- **SOURCE TEXT**
++++++++++++++++++++

# Unmasking the Illusion: My Journey of Survival
Looking back, I can pinpoint the exact moment when Arletta's true nature became clear. It wasn't during one of our dramatic arguments or a moment of betrayal—it was in a text conversation where she finally dropped her mask completely. "I am not here to soothe you in any shape, way, or form," she declared, wrapping her emotional unavailability in pseudo-spiritual language about "vibrating higher." That conversation would become the catalyst for my understanding of how a covert narcissist with dismissive avoidant attachment operates—wielding spiritual concepts as weapons and using emotional distance as a form of control.
I didn't know then what I know now about the toxic combination of covert narcissism and dismissive avoidant attachment—how they create a perfect storm of emotional manipulation and neglect. Arletta was a master at presenting herself as enlightened and self-aware, while systematically dismantling any genuine connection or emotional intimacy.
The love-bombing phase was subtle but effective. She studied me like a textbook, learning my dreams, fears, and insecurities. But unlike typical narcissistic love-bombing, hers came with built-in distance—just enough attention to keep me hooked, but never enough to form a real connection. Every gesture was calculated, creating a push-pull dynamic that kept me constantly off-balance.
As the months passed, the subtle undermining began. She had a way of making her emotional unavailability seem like spiritual wisdom. "You want something from me that you can only find within," she would say, twisting self-help language into a weapon of abandonment. Each time I reached for connection, she would reframe it as neediness or dependency. Her dismissiveness was always wrapped in a veneer of spiritual growth, making it impossible to challenge without seeming "less evolved."

++++++++++++++++++++

- **PROBLEM 1**
In the essay above, copy word for word the stretch from "# Unmasking the" through "form of control.".
- **PROBLEM 2**
Using the essay, answer each question briefly:
(a) In what phrase about spiritual language did Arletta wrap her emotional unavailability?
(b) What did Arletta study the narrator like?
(c) What did she reframe each reach for connection as?
- **PROBLEM 3**
Decide whether each statement agrees with the essay. Answer yes or no and quote the words that decide it.
(a) The love-bombing phase was loud and obvious.
(b) Arletta's true nature became clear during a text conversation.
(c) Her dismissiveness was presented as spiritual growth.

- **INPUT DATA**
++++++++++++++++++++

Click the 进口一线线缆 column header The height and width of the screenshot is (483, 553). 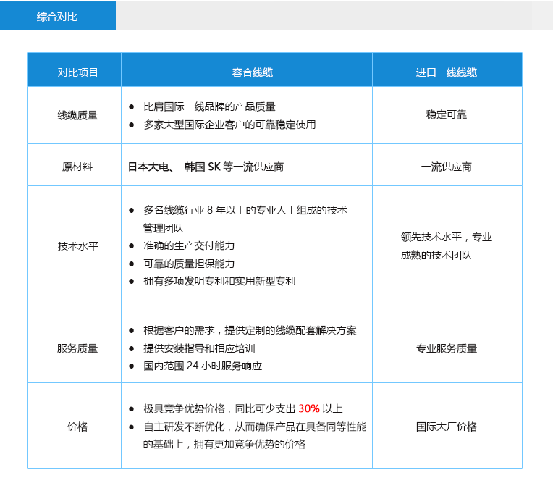(x=446, y=72)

++++++++++++++++++++

- **TASK RESPONSE 1**
# Unmasking the Illusion: My Journey of Survival
Looking back, I can pinpoint the exact moment when Arletta's true nature became clear. It wasn't during one of our dramatic arguments or a moment of betrayal—it was in a text conversation where she finally dropped her mask completely. "I am not here to soothe you in any shape, way, or form," she declared, wrapping her emotional unavailability in pseudo-spiritual language about "vibrating higher." That conversation would become the catalyst for my understanding of how a covert narcissist with dismissive avoidant attachment operates—wielding spiritual concepts as weapons and using emotional distance as a form of control.

- **TASK RESPONSE 2**
(a) "vibrating higher"
(b) A textbook
(c) Neediness or dependency

- **TASK RESPONSE 3**
(a) No. "The love-bombing phase was subtle but effective."
(b) Yes. "it was in a text conversation where she finally dropped her mask completely"
(c) Yes. "Her dismissiveness was always wrapped in a veneer of spiritual growth"